TASK REQUIREMENTS: Transcribe the entries below without changing a word, and omit every picture.

Pixel coordinate grounding data:
+---+

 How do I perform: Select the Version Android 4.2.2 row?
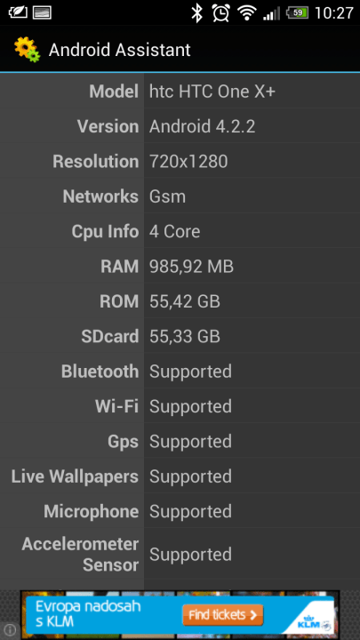pos(180,126)
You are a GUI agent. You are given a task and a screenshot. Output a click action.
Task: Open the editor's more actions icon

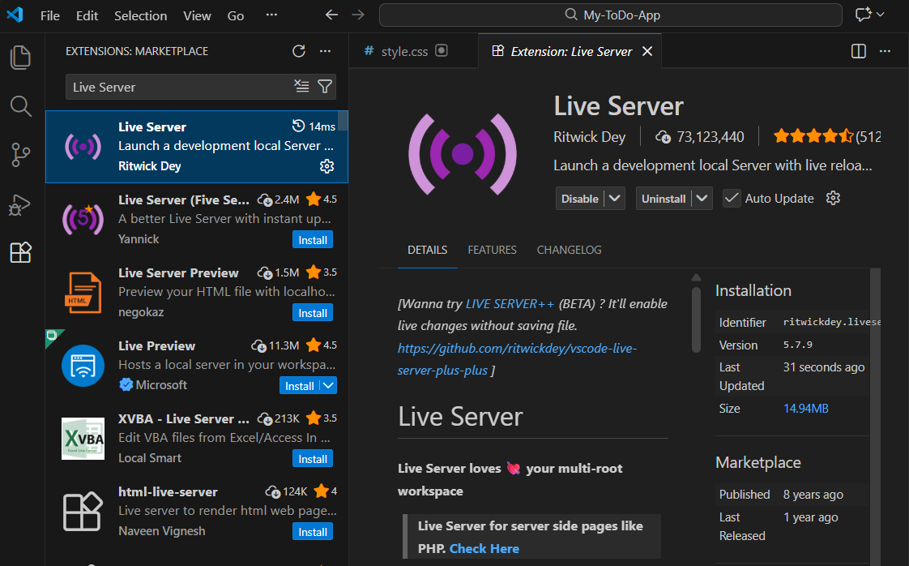point(886,50)
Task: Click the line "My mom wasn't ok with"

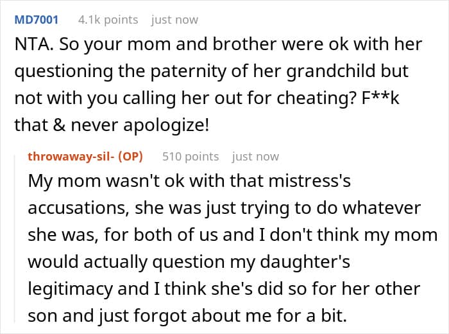Action: click(x=189, y=182)
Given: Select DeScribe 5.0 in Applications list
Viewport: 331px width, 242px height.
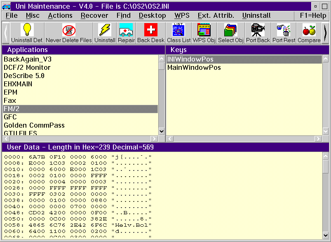Looking at the screenshot, I should 24,76.
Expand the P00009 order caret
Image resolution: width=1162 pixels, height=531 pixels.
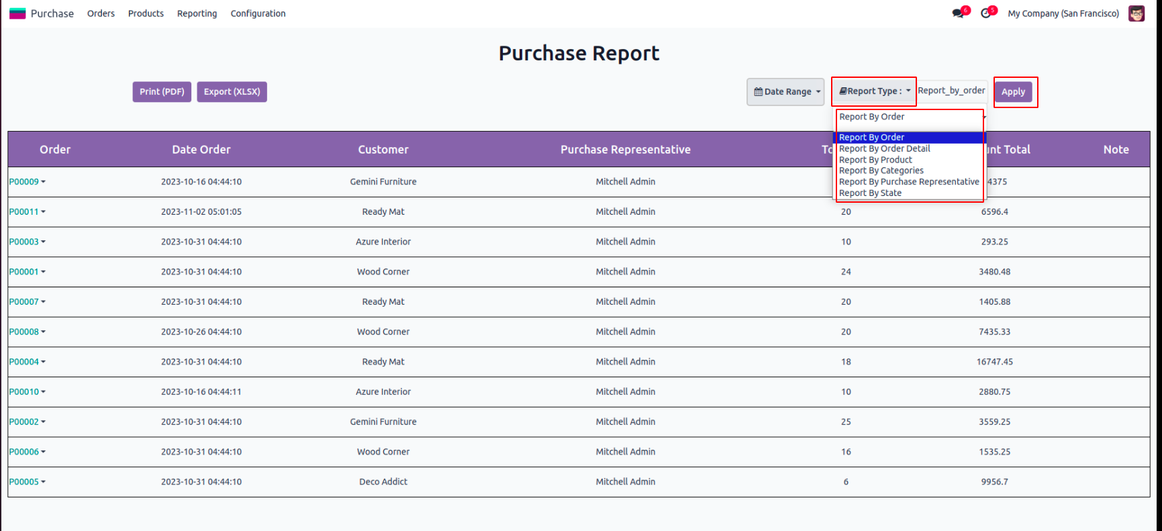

+---+

WRITTEN ANSWER:
 How do I perform: Select the Version Android 4.2.2 row?
pos(180,126)
You are a GUI agent. You are given a task and a screenshot. Output a click action.
Task: Open the editor's more actions icon

point(886,50)
Task: Click the line "My mom wasn't ok with"

Action: click(x=189, y=182)
Given: Select DeScribe 5.0 in Applications list
Viewport: 331px width, 242px height.
Looking at the screenshot, I should 24,76.
Expand the P00009 order caret
Image resolution: width=1162 pixels, height=531 pixels.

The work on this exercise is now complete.